(Input for this task):
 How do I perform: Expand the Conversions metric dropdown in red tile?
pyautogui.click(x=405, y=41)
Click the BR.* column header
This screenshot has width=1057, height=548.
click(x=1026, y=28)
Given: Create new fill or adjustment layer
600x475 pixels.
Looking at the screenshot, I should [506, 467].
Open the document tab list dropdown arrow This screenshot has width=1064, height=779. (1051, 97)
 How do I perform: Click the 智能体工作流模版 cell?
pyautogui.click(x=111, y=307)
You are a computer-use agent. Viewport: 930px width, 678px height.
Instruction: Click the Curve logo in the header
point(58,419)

--

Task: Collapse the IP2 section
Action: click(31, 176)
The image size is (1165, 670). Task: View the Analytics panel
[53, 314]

--

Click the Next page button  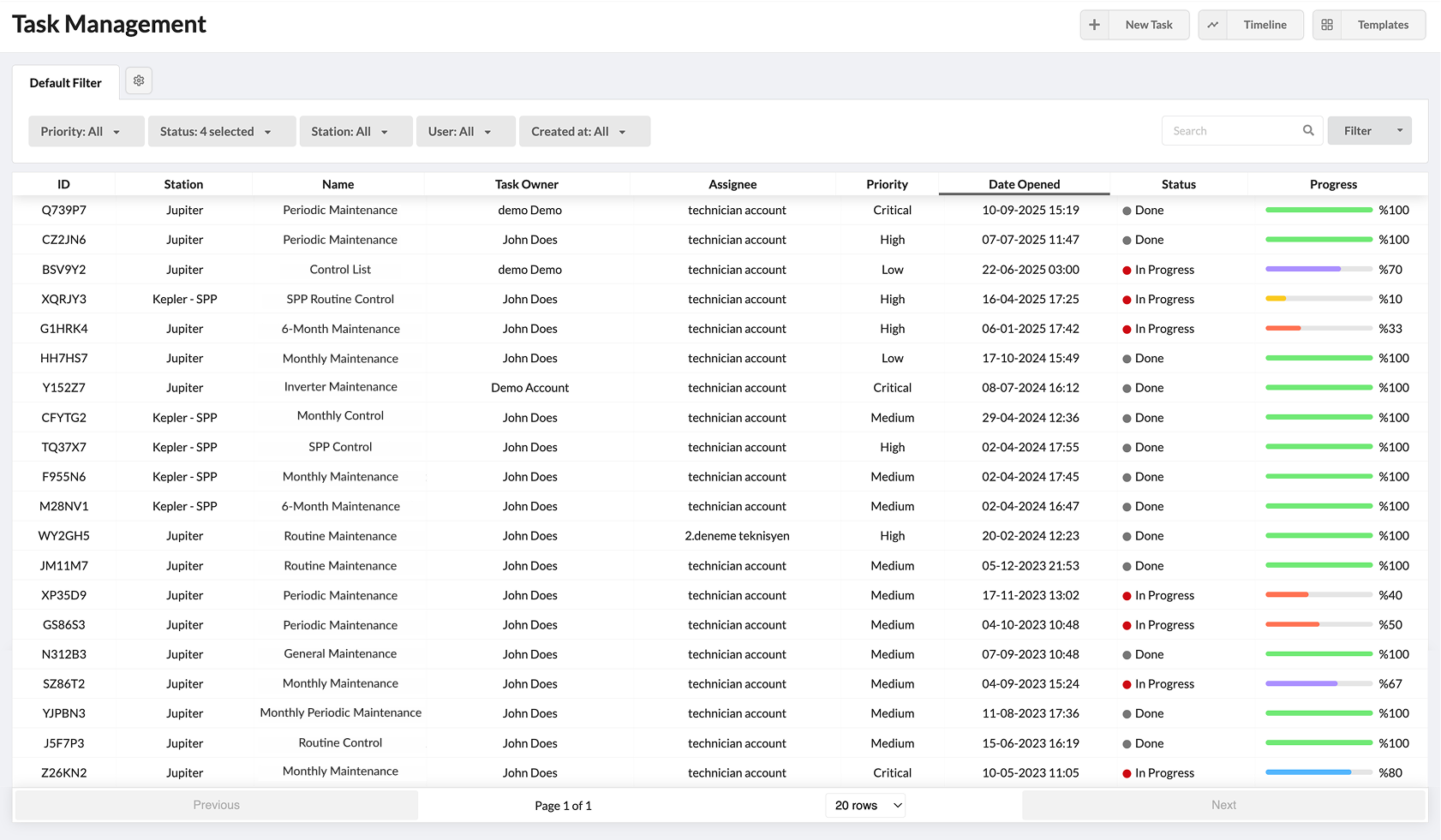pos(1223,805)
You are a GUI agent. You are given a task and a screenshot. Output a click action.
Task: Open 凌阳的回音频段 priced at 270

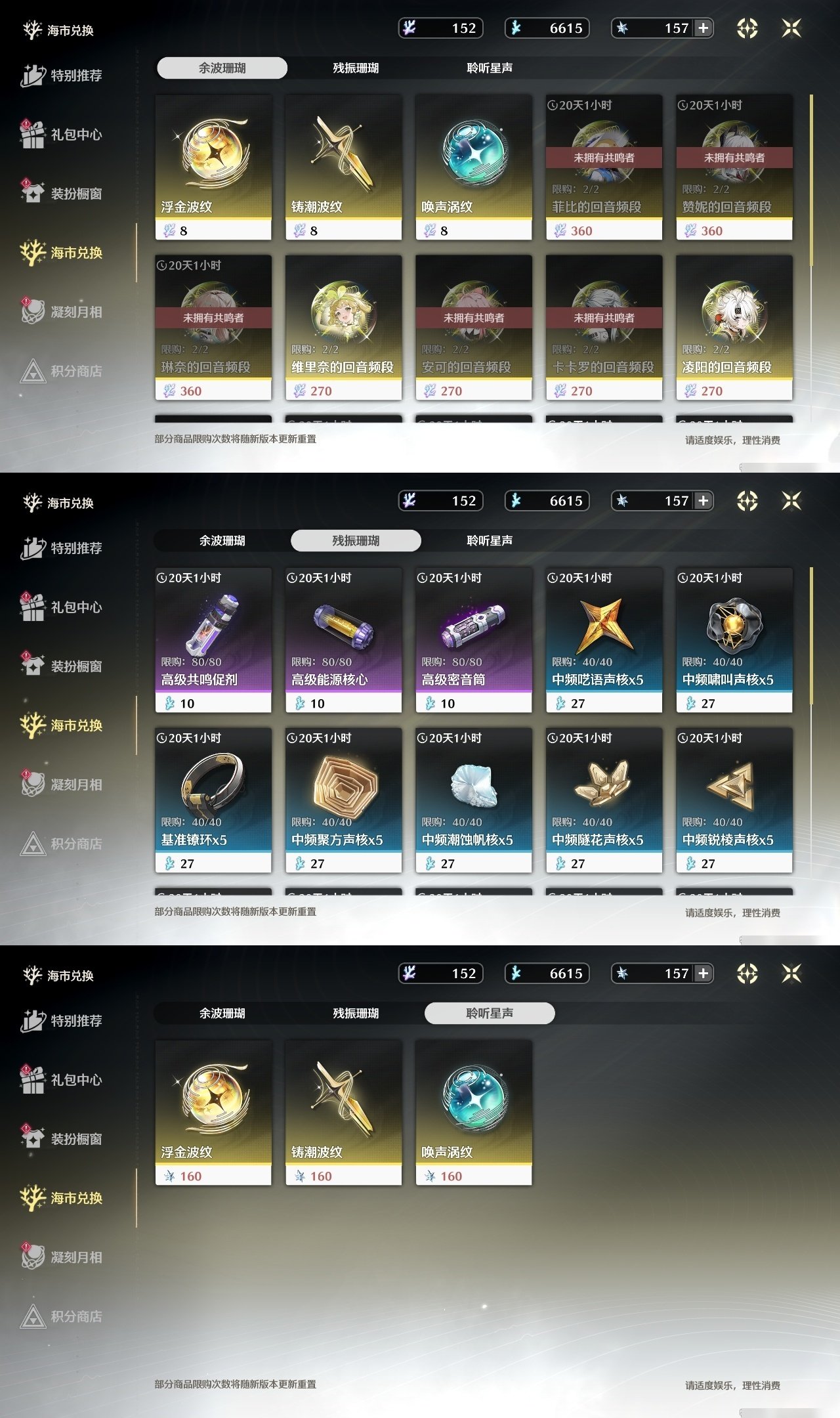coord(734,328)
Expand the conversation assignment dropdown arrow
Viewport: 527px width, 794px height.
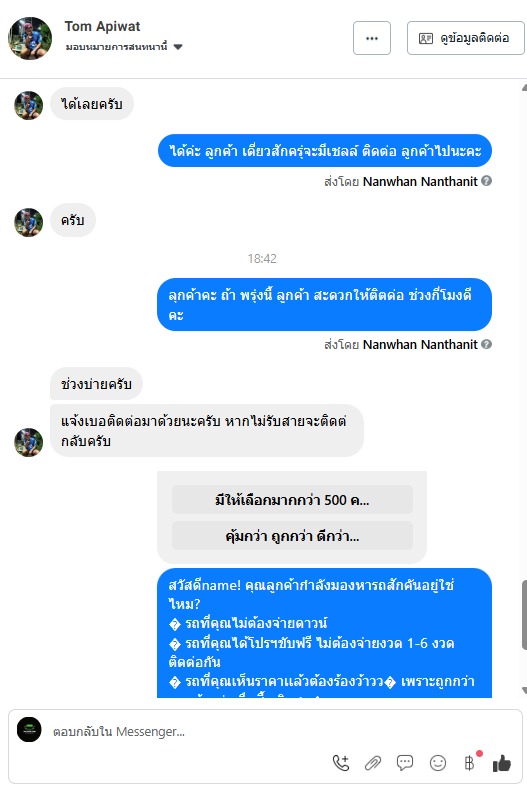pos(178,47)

(What to work on): Reply with one number: the count of lines in the entries that include the word "arrow".

(Result of the task): 2